The key matrix is a grid of circuits underneath the keys. In all keyboards (except for capacitive models, which we'll discuss in the next section), each circuit is broken at a point below each key. When you press a key, it presses a switch, completing the circuit and allowing a tiny amount of current to flow through. The mechanical action of the switch causes some vibration, called bounce, which the processor filters out. If you press and hold a key, the processor recognizes it as the equivalent of pressing a key repeatedly.
When the processor finds a circuit that is closed, it compares the location of that circuit on the key matrix to the character map in its read-only memory (ROM). A character map is basically a comparison chart or lookup table. It tells the processor the position of each key in the matrix and what each keystroke or combination of keystrokes represents. For example, the character map lets the processor know that pressing the a key by itself corresponds to a small letter "a," but the Shift and a keys pressed together correspond to a capital "A."

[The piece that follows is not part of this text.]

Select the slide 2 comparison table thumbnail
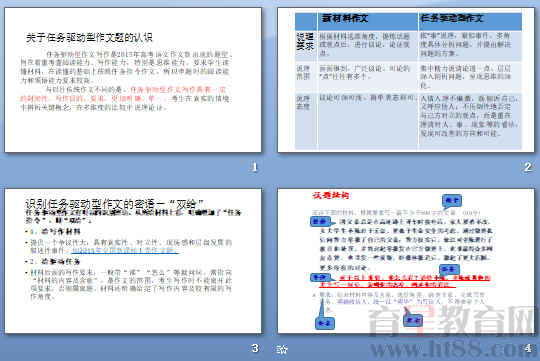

A computer can also use separate character maps, overriding the one found in the keyboard. This can be useful if a person is typing in a language that uses letters that don't have English equivalents on a keyboard with English letters. People can also set their computers to interpret their keystrokes as though they were typing on a Dvorak keyboard even though their actual keys are arranged in a QWERTY layout. In addition, operating systems and applications have keyboard accessibility settings that let people change their keyboard's behavior to adapt to disabilities.